Spread Nonsense

So, I am doing some testing in live but only using microlots so just pennies.

Can the spread made your SL get triggered before it should or is there a slight difference between my broker and TradingView?

I am seeing some trades stopped out when according to TV they haven’t quite been hit.

What price is used for SL and TP, is it buy, sell or mid?

Yes, spread varies.

TradingView isn’t a broker. The feed will be stated on the chart. It’s best to only use your broker’s feed. Different brokers will quote different prices for the same pairs.

Mid is not used by brokers to trigger orders. The Bid & Ask will trigger SL or TP. Viewing the Bid or Ask depends on your settings.

4 Likes

Yes.

Usually, yes. And sometimes more than “slight”. (Why wouldn’t there be? Prices are not “objective,” they’re different products).

TradingView is a platform anyway, not a broker. The prices it displays as “TV prices” if you’re looking at it on TV’s own website, I think may come from Oanda, but don’t take my word for that, because it might be out of date.

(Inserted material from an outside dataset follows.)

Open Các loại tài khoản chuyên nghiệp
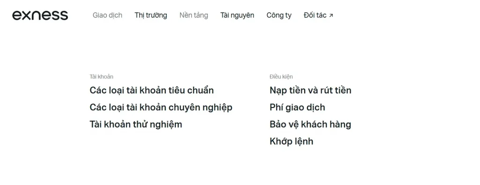Viewport: 480px width, 185px height. pos(161,108)
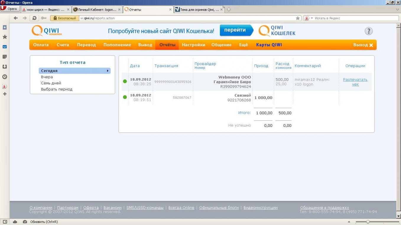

Prices (as you’re asking about) in theory shouldn’t be “hugely” different, but they can easily be different enough to be relevant to whether your TP or SL are hit. And of course spreads can vary enormously.

Understand clearly that you’re not trading in a market. You’re betting against a counterparty on the price movements of the counterparty’s own products. I’m not saying that means you can’t do well! But be aware that that’s what you’re doing. :slight_smile:

The customer gets to choose that.

At least, you should get to choose. If you don’t, you may need a different broker and/or trading platform.

1 Like

Just to be aware, the default setting for most charts is the bid price. Assuming that, if you are long the SL price will trigger at the same price which the chart shows. But if you are short, the SL will only trigger when the ask reaches that price: the ask is always higher than the bid. If you want the SL on a short position to trigger when the chart reaches e.g. 1.2233, and the spread is 1 pip, you would need to set your SL at 1.2233 + 0.0001 = 1.2234.